* **Your objective**
Transcribe every record exactly as it appears.

* **Stored records**
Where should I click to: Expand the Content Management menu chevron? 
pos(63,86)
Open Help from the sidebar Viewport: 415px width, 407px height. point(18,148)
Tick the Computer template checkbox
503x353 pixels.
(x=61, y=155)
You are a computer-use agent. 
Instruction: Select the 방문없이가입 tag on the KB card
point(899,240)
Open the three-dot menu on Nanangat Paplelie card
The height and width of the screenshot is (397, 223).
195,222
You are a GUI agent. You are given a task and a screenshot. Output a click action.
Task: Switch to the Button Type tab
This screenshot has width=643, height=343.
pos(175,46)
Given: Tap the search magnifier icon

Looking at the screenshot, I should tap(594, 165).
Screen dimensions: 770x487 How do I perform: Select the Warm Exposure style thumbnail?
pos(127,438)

* **Answer area**
Where should I click to: Expand the Content Management menu chevron? 
pos(63,86)
Open Help from the sidebar Viewport: 415px width, 407px height. point(18,148)
Tick the Computer template checkbox
503x353 pixels.
(x=61, y=155)
You are a computer-use agent. 
Instruction: Select the 방문없이가입 tag on the KB card
point(899,240)
Open the three-dot menu on Nanangat Paplelie card
The height and width of the screenshot is (397, 223).
195,222
You are a GUI agent. You are given a task and a screenshot. Output a click action.
Task: Switch to the Button Type tab
This screenshot has width=643, height=343.
pos(175,46)
Given: Tap the search magnifier icon

Looking at the screenshot, I should tap(594, 165).
Screen dimensions: 770x487 How do I perform: Select the Warm Exposure style thumbnail?
pos(127,438)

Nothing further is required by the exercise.